Petróleo supera US$ 100, e estrategista vê mercado “sequestrado”; confira os destaques do Giro do Mercado desta quinta (23)
NOVO PATAMAR DO PETRÓLEO? Ibovespa cai mesmo com dólar fraco e Bradsaúde anuncia novo ticker
O petróleo voltou a superar os US$ 100 e era negociado perto de US$ 103 por barril, em meio à escalada das tensões no Oriente Médio. O movimento ocorre em um cenário de incerteza sobre o Estreito de Ormuz, que chega ao 11º dia de bloqueio e continua como rota estratégica para o comércio global, pressionando os mercados internacionais.
No Brasil, o ambiente externo mais negativo pressiona os ativos. O Ibovespa (IBOV), após flertar com os 200 mil pontos, passou a dar sinais de correção, enquanto o dólar segue abaixo de R$ 5,00.
No Giro do Mercado, apresentado pela jornalista Paula Comassetto, o estrategista da Empiricus Research, Matheus Spiess, analisou os destaques desta quinta-feira (23) e afirmou que a crise no Estreito de Ormuz amplia as incertezas sobre o fluxo do comércio global.
Segundo ele, o mercado segue dominado pelo cenário externo: “A gente está sequestrado por essa temática internacional.”

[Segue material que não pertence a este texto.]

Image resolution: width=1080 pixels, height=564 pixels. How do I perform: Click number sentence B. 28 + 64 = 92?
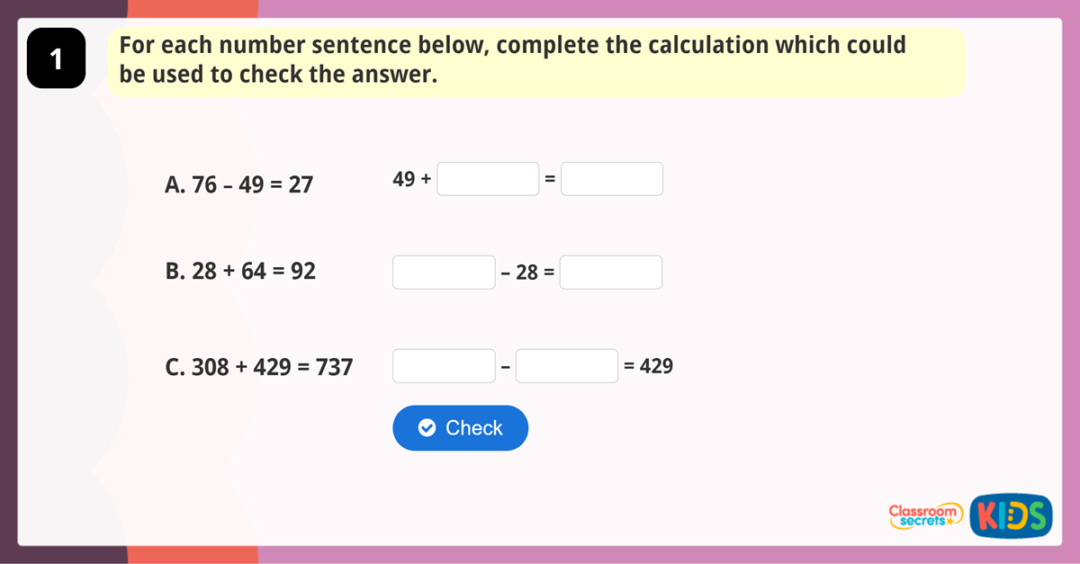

A instabilidade no Estreito de Ormuz também reforça o prêmio de risco nos preços da energia. Mesmo com oscilações no curto prazo, o petróleo tende a incorporar esse fator de forma mais persistente. “Agora, ele vai carregar consigo um prêmio. E de onde vem esse prêmio? Da chance de disrupção a qualquer momento no Estreito de Ormuz”, disse Spiess.
Na avaliação do estrategista, esse ambiente marca uma mudança mais estrutural para os investidores. A geopolítica passa a ter peso mais permanente nas decisões de alocação, com impacto direto sobre inflação, juros e ativos de risco.
Apesar do ambiente externo mais desafiador, o Brasil aparece como uma alternativa relativa. O país se beneficia tanto da valorização das commodities quanto da percepção de ativos descontados, o que ajuda a sustentar o interesse estrangeiro mesmo em momentos de maior volatilidade.